On Wednesday morning, the union group led by the Canadian Football League Players’ Association, met with Saskatchewan Minister of Labour Relations and Workplace Safety Don Morgan, Q.C., the province's Minister of Parks, Culture and Sport Gene Makowsky as well as Peter Federko, Chief Executive Officer of the Saskatchewan Workers Compensation Board. Makowsky was part of the CFLPA membership from 1995- 2011 and is a former CFLPA all-star.
“On behalf of our group, I would like to thank Ministers Morgan and Makowsky, Mr. Federko, as well as the province of Saskatchewan, for meeting with us on this important matter today.” said Brian Ramsay, Executive Director of the CFLPA. “We have now had incredibly positive meetings with officials in three provinces about the workplace health & safety inequity professional athletes in Canada face as they relate to workers' compensation.”
The meeting was held at the Saskatchewan Legislature building and included representatives from the CFLPA.

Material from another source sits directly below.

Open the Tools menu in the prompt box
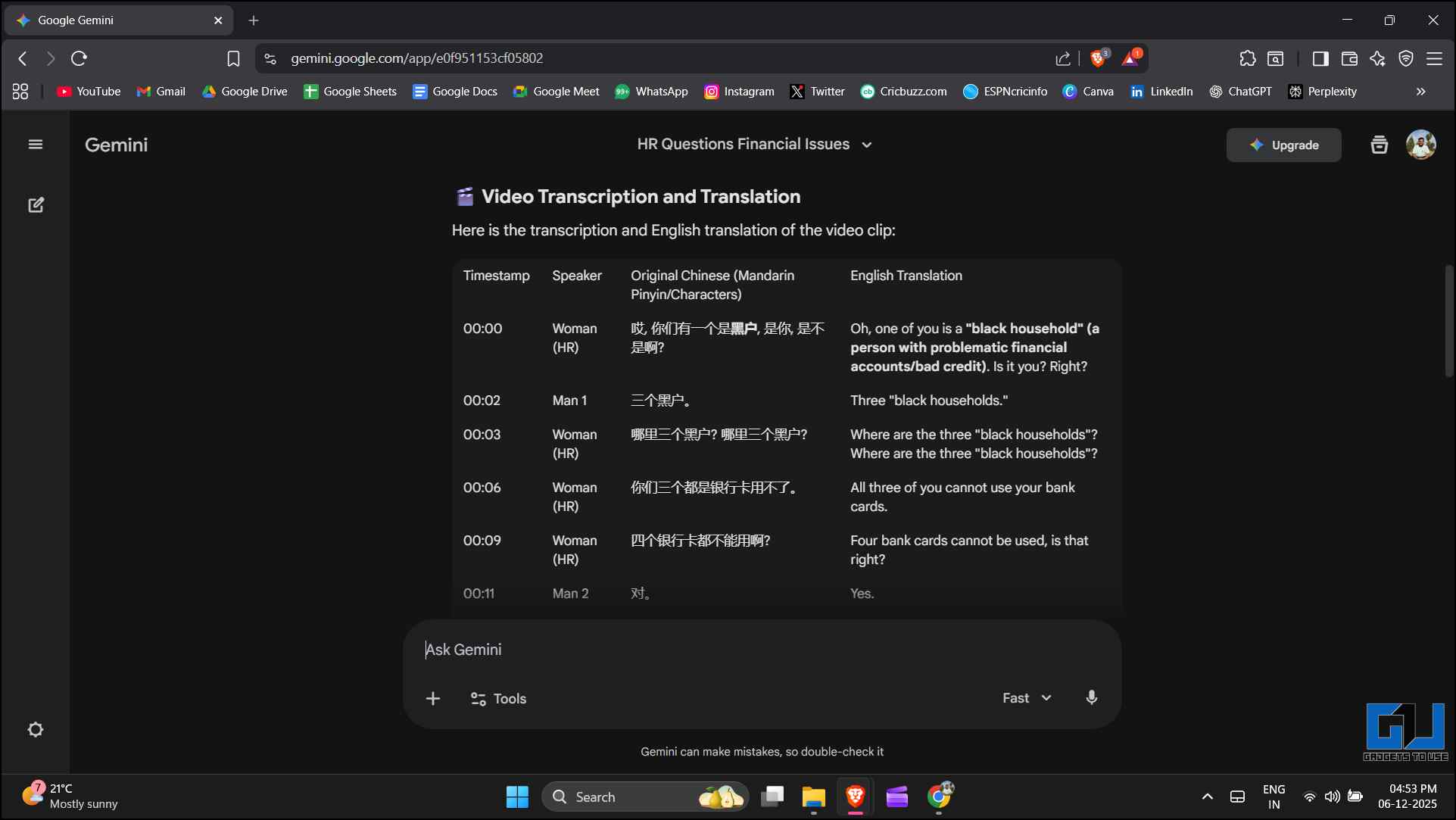This screenshot has height=820, width=1456. pyautogui.click(x=498, y=699)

Ramsay continued, "Support for this issue is gaining momentum across Canada thanks to the work of our group. We continue to gain broad support from our provincial visits, as well as from all provincial labour federations and other non-sports labour organizations across Canada. We are seeking fairness, balance, and real accountability on the part of team owners in professional sports and we are making considerable progress in achieving these things."
The group of player union representatives called on Saskatchewan’s Minister responsible for Labour Relations and Workplace Safety to support the players’ efforts to have the current exclusion of professional athletes from workers’ compensation coverage reviewed. “The current exclusion policy is based on a number of assumptions that may have been valid decades ago when they were drafted, but are no longer relevant or applicable,” stressed Ramsay. “For example, a 2016 court decision effectively prevents our members from using the court system to resolve the costs of their playing injuries, leaving many injured athletes to fend for themselves when it comes to medical care and rehabilitation,” Ramsay noted. “Moreover, our members have to do what no other worker has to do and that’s negotiate health and safety protections with the employer; that’s unfair and needs to change,” Ramsay added.

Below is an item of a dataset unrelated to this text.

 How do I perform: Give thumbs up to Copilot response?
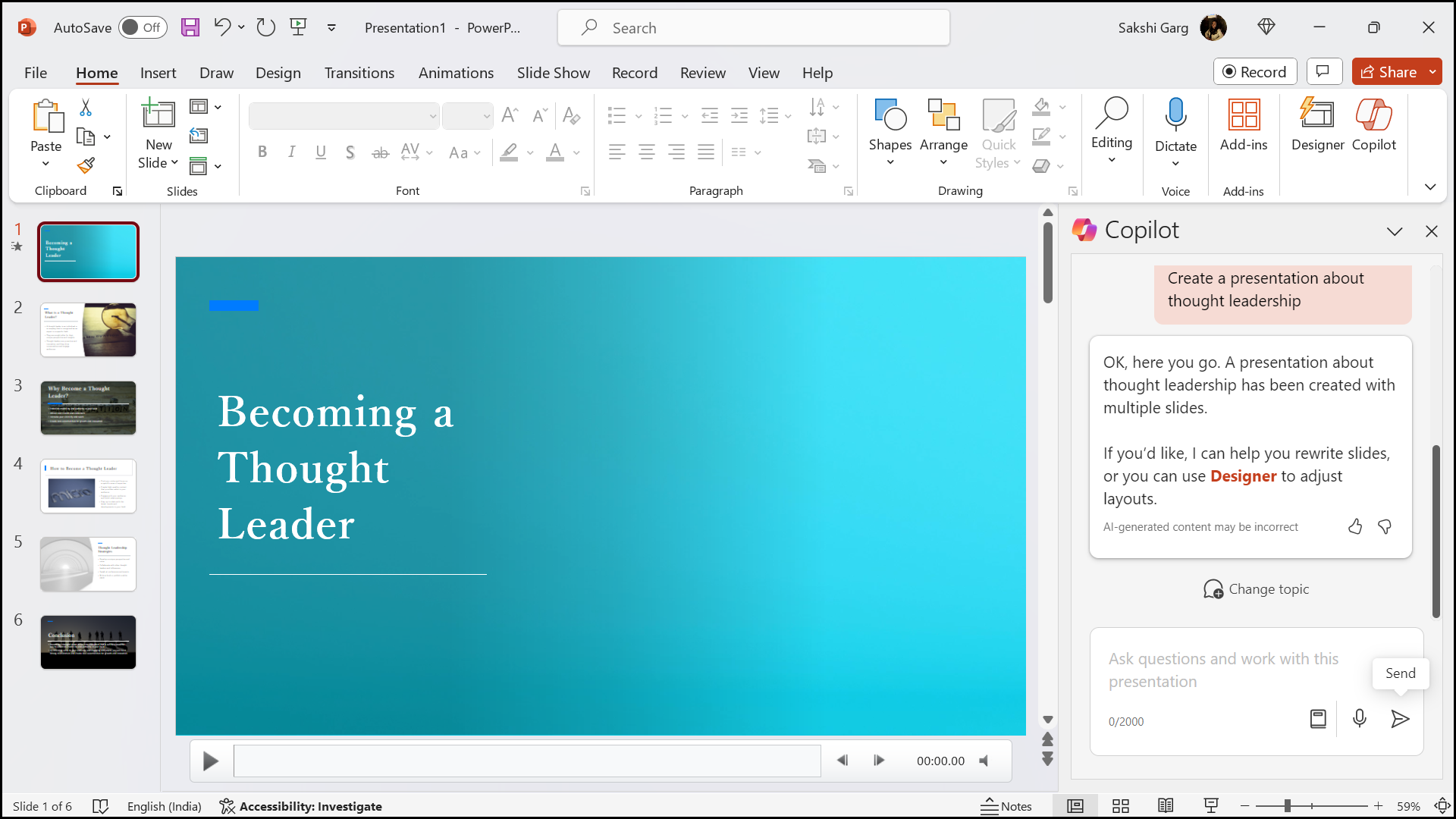[x=1355, y=526]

The group of player representatives also made the case that the current exclusion has direct consequences for other public programs. “When injured players are not able to get medical care and rehabilitation from their team, they are then forced to rely on the public health care system. That means taxpayers are footing the bill that is the responsibility of the professional sports team."
A 2016 BC Supreme Court ruling, and later a Supreme Court of Canada decision involving a former CFL player precluded professional athletes who are covered by existing collective agreements from accessing the court system to find a remedy when their injuries are no longer covered by team-supplied medical care and rehabilitation.